Why do I blog this?Another in a series of observations about the failure of technical instruments like GPS’s were meant to ameliorate, with a bit of cynacism towards the Ubicomp pink pony dream. Despite the dream and vision of fancy-futures, the entanglement of humans and non-humans into a knotted cooperative does not look like the advertising literature and product descriptions.
Mobile Defense and Chinatown Cobbler
Curious strategy for preventing bumper dings — a bumper for the bumper, you might say. It’s the Mobile De-fender. (Get it? De Fender?) You will see material like this for preventing a lower category of bump, such as a “light tap” from negotiating a tricky parallel parking job, or even the deliberate tap to inch a car up a bit to fit better in the spot. As I was the victim of an a**hole who just steady backed up way more then he had to, willfully unaware that we were behind him, lights on and about 5 meters clear of him, steaming his ridiculous enormous 80’s Cadillac while we were waiting for him to vacate his spot, probably tipsy from a pitcher of beer at the Pizzaria we were going for family dinner, I can empathize with the necessity of additional rubberized armaments to prevent these kinds of minor dings. Fortunately, there was no noticeable damage — I think bumpers are pretty well designed these days to take a 3-5 mile per hour kiss.
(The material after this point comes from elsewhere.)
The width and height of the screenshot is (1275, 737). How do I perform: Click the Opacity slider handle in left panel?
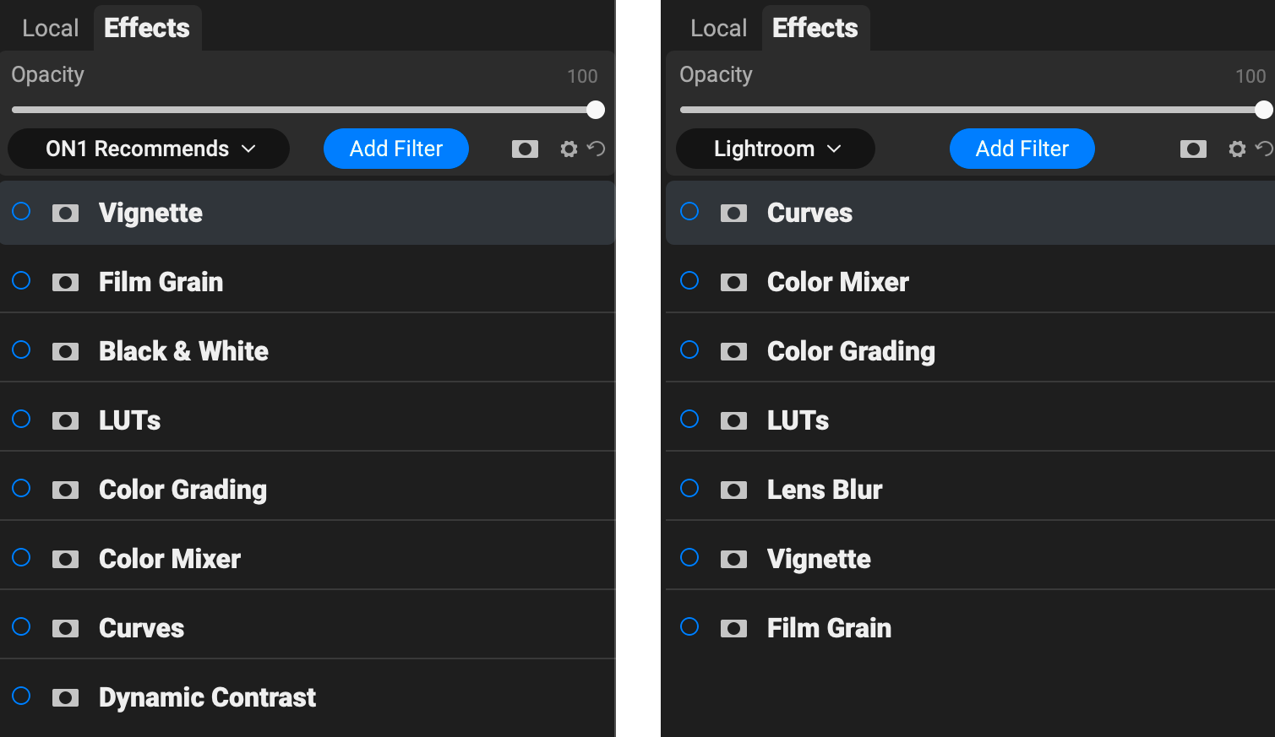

Related somehow is this cobbler seen in Chinatown in New York City, working on fixing some woman’s busted heel or something. How is it related to the rubber bumper bumper? I noticed his materials — recycled rubber from a full tire (on the left, along the wall running into the frame) and a scrap of rubber from a tire on the right bottom. A resourceful, resource-reusing cobbler here. Bravo, I guess.
Why do I blog this? Observations of curious human improvisational practices for preventing abuse and renewing the use of their various mobile artifacts.
A Story In Fragments
There’s a story here. The bottle smashed on the ground is a lovely blue-green glass with a Sake label of some sort on it, probably from the pocket-sized Sake specialty store 10 meters or so back down the block. I don’t know if the smashed bottle, and the janky protective garbage bag over the driver’s side window here have anything to do with one another, but I wonder..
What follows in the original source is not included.